Il desiderio preso per la coda  

Durante gli anni neri dell’Occupazione, Lacan e Picasso si trovavano sulla stessa barca dal nome «Lavoro, Famiglia, Patria… e cinghia». Li ritroviamo assieme anche in una fotografia, scattata nel marzo del 1944 a casa di Michel Leiris da Brassaï, in occasione d’una rappresentazione per gli amici della pièce di Picasso Il desiderio preso per la coda. Se Picasso prendeva il desiderio per la coda, è per la stessa appendice che tirava il diavolo.

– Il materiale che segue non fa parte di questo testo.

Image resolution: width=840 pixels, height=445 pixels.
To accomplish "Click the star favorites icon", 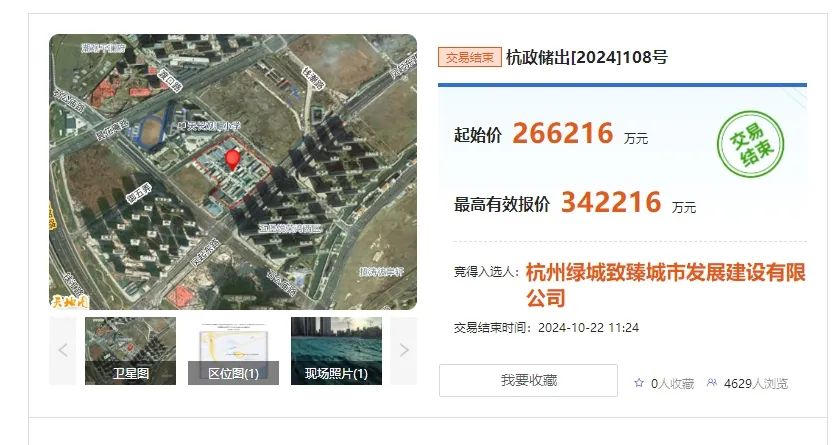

Poco più tardi, Lacan sarebbe andato ad ammirare la disposizione delle scatolette di fiammiferi incastrate di Prévert a Saint-Paul-de-Vence, paradigma sublimatorio -secondo lui- della collezione in quanto concepita con degli scarti elevati, per accumulazione, alla dignità della Cosa. Breton (André) scriveva: “Ogni relitto a portata di mano deve essere considerato come un precipitato del nostro desiderio”.

Nel 1941, anno in cui scrisse la sua pièce, Picasso dipingeva un Busto di donna col cappello, in cui le metà superiore ed inferiore del viso erano orientate in modo diametralmente opposto, producendo un’illusione di movimento, a mo’ di fotografia sfuocata.

« Io non cerco, trovo ». Era la massima di Picasso, tante volte citata da Lacan. Aveva, di fatto, trovato il Minotauro senza doversi perdere nel labirinto, figura picassiana che gli apriva prospettive ben più ampie[1] che quelle dell’accademismo d’avanguardia, che pure gli era servito da trampolino.

Nel 1978 Lacan finisce con il constatare che in realtà non trovava, ma che nondimeno continuava a cercare. Tra le sue questioni, una ci interessa particolarmente: perché il desiderio passa all’amore?

Traduzione italiana di Carmine Marrazzo

 


[1] Minotauro era una rivista interdisciplinare fondata da A. Breton e alla quale collaborarono, tra gli altri, Leiris, Griaule, Caillois, Masson, Bataille e Lacan. La prima copertina della rivista fu proprio ad opera di Picasso.